**Given entries**
#####

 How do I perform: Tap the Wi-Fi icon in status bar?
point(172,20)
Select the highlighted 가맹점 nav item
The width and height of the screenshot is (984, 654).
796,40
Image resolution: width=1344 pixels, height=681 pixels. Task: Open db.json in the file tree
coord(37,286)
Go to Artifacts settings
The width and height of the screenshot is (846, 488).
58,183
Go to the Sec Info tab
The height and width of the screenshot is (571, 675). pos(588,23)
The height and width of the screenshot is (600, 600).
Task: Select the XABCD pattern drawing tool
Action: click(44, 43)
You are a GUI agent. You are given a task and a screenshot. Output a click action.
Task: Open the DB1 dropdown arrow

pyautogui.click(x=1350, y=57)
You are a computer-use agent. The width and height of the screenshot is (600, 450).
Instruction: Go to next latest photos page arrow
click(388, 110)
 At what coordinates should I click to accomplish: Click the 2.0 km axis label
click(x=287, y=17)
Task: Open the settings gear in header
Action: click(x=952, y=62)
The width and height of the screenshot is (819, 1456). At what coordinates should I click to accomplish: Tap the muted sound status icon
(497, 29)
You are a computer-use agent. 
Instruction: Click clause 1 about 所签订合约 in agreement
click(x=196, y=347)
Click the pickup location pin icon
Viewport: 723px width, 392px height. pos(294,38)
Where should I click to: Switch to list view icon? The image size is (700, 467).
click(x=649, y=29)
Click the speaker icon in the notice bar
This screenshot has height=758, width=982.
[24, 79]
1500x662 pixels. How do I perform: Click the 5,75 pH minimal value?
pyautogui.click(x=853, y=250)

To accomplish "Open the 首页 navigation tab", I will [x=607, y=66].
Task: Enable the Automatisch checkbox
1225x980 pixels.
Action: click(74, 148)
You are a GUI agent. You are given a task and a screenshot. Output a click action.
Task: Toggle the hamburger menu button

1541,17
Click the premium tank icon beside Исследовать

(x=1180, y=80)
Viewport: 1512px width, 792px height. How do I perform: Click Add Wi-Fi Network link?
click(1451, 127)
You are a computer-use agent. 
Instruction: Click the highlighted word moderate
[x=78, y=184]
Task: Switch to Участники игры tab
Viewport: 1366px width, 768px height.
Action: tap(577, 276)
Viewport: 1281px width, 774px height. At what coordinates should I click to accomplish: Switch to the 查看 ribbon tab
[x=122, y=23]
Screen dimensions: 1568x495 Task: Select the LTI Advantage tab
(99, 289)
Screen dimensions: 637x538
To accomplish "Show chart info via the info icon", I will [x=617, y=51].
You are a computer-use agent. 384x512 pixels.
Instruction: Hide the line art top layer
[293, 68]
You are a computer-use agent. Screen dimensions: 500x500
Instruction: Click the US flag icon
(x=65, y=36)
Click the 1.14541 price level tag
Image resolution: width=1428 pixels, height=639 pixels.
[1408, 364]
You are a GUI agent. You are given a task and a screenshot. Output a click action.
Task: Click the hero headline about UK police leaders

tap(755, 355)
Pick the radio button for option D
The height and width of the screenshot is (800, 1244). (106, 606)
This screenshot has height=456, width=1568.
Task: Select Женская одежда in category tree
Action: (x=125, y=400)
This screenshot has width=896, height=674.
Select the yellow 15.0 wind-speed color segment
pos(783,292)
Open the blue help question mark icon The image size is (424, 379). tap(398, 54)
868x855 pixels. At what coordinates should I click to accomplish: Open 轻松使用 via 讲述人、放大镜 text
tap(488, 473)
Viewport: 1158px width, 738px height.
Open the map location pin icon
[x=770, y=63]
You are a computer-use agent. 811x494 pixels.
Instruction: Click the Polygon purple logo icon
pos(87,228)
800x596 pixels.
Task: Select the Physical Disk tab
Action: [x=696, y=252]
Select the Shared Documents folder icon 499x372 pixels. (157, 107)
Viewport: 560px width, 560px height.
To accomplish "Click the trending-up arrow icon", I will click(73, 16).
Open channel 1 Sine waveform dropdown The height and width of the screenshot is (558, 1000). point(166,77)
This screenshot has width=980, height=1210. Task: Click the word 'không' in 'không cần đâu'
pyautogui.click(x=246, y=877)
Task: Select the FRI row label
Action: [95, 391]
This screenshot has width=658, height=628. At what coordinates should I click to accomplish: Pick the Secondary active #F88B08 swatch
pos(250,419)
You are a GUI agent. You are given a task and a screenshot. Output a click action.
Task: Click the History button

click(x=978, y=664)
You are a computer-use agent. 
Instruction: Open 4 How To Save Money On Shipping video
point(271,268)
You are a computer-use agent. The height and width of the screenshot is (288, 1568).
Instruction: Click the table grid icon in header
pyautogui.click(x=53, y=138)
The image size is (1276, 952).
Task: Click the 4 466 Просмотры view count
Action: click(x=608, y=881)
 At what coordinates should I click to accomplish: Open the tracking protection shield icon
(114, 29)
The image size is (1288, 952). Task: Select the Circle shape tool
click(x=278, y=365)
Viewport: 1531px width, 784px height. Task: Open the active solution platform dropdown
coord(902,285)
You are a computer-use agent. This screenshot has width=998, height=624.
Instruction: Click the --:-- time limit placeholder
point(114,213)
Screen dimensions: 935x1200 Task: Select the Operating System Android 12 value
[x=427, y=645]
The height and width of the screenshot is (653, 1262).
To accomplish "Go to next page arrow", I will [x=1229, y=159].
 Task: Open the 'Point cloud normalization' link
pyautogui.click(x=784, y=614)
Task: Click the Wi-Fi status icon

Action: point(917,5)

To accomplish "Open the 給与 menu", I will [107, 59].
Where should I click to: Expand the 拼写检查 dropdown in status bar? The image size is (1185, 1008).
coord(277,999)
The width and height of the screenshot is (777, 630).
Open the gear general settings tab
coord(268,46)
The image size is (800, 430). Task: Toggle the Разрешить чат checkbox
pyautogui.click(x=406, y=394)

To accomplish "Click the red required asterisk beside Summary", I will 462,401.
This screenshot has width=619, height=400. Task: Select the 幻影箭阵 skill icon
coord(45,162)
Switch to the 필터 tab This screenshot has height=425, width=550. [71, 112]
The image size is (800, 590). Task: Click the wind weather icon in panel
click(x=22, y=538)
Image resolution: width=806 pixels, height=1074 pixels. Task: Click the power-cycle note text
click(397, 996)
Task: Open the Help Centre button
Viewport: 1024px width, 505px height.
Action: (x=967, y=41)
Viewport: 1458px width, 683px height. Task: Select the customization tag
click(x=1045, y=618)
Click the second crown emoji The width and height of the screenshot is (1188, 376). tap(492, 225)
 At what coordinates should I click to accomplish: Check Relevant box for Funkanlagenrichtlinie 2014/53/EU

#####

**Directions for this task**
Output exactly the lines between the one containing "The width and height of the screenshot is (777, 630)." and the final line above, both inclusive.

**Exercise result**
The width and height of the screenshot is (777, 630).
Open the gear general settings tab
coord(268,46)
The image size is (800, 430). Task: Toggle the Разрешить чат checkbox
pyautogui.click(x=406, y=394)

To accomplish "Click the red required asterisk beside Summary", I will 462,401.
This screenshot has width=619, height=400. Task: Select the 幻影箭阵 skill icon
coord(45,162)
Switch to the 필터 tab This screenshot has height=425, width=550. [71, 112]
The image size is (800, 590). Task: Click the wind weather icon in panel
click(x=22, y=538)
Image resolution: width=806 pixels, height=1074 pixels. Task: Click the power-cycle note text
click(397, 996)
Task: Open the Help Centre button
Viewport: 1024px width, 505px height.
Action: (x=967, y=41)
Viewport: 1458px width, 683px height. Task: Select the customization tag
click(x=1045, y=618)
Click the second crown emoji The width and height of the screenshot is (1188, 376). tap(492, 225)
 At what coordinates should I click to accomplish: Check Relevant box for Funkanlagenrichtlinie 2014/53/EU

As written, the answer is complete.